TAHUN BERAPAKAH SEKARANG ? (Bagian Kedua: Kalender Hijriyah)


DALAM TULISAN terdahulu kita telah membicarakan kalender Masehi yang berdasarkan matahari (solar). Kini kita membahas kalender Hijriyah yang berdasarkan bulan (lunar). Meskipun negara kita memakai kalender Masehi sebagai almanak resmi, kalender Hijriyah tidaklah mungkin kita abaikan, sebab mayoritas bangsa kita memeluk agama Islam yang menggunakan kalender Hijriyah untuk menentukan saat berlangsungnya puasa Ramadhan dan Idul Fitri, ibadah haji dan Idul Adha, masa iddah istri yang ditinggal suami, perhitungan zakat tahunan, dan sebagainya.


Kalender Arab Pra-Islam

Sebelum kedatangan agama Islam yang dibawa Nabi Muhammad s.a.w., masyarakat Arab memakai kalender lunisolar, yaitu kalender lunar yang disesuaikan dengan matahari. Awal tahun (Ra’s as-Sanah = Kepala Tahun) selalu berlangsung setelah berakhirnya musim panas sekitar September. Bulan pertama dinamai Muharram, sebab pada bulan itu semua suku atau kabilah di Semenanjung Arabia sepakat untuk mengharamkan peperangan. Pada bulan Oktober daun-daun menguning sehingga bulan itu dinamai Shafar (“kuning”). Bulan November dan Desember pada musim gugur (rabi`) berturut-turut dinamai Rabi`ul-Awwal dan Rabi`ul-Akhir. Januari dan Februari adalah musim dingin (jumad atau “beku”) sehingga dinamai Jumadil-Awwal dan Jumadil-Akhir. Kemudian salju mencair (Rajab) pada bulan Maret.

Bulan April di musim semi merupakan bulan Sya`ban (syi`b = lembah), saat turun ke lembah-lembah untuk mengolah tanah pertanian atau menggembala ternak. Pada bulan Mei suhu mulai membakar kulit, lalu suhu meningkat pada bulan Juni. Inilah bulan-bulan Ramadhan (“pembakaran”) dan Syawwal (“peningkatan”). Bulan Juli merupakan puncak musim panas yang membuat orang lebih senang duduk di rumah daripada bepergian, sehingga bulan ini dinamai Dzulqa`dah (qa`id = duduk). Akhirnya, Agustus dinamai Dzulhijjah, sebab pada bulan itu masyarakat Arab menunaikan ibadah haji ajaran nenek moyang mereka, Nabi Ibrahim a.s.
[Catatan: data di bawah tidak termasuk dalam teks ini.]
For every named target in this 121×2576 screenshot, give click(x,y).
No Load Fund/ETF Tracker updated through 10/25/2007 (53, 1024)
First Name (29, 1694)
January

Setiap bulan diawali saat munculnya hilal, berselang-seling 30 atau 29 hari, sehingga 354 hari setahun, 11 hari lebih cepat dari kalender solar yang setahunnya 365 hari. Agar kembali sesuai dengan perjalanan matahari dan agar tahun baru selalu jatuh pada awal musim gugur, maka dalam setiap periode 19 tahun ada tujuh buah tahun yang jumlah bulannya 13 (satu tahunnya 384 hari). Bulan interkalasi atau bulan ekstra ini disebut nasi’ yang ditambahkan pada akhir tahun sesudah Dzul-Hijjah.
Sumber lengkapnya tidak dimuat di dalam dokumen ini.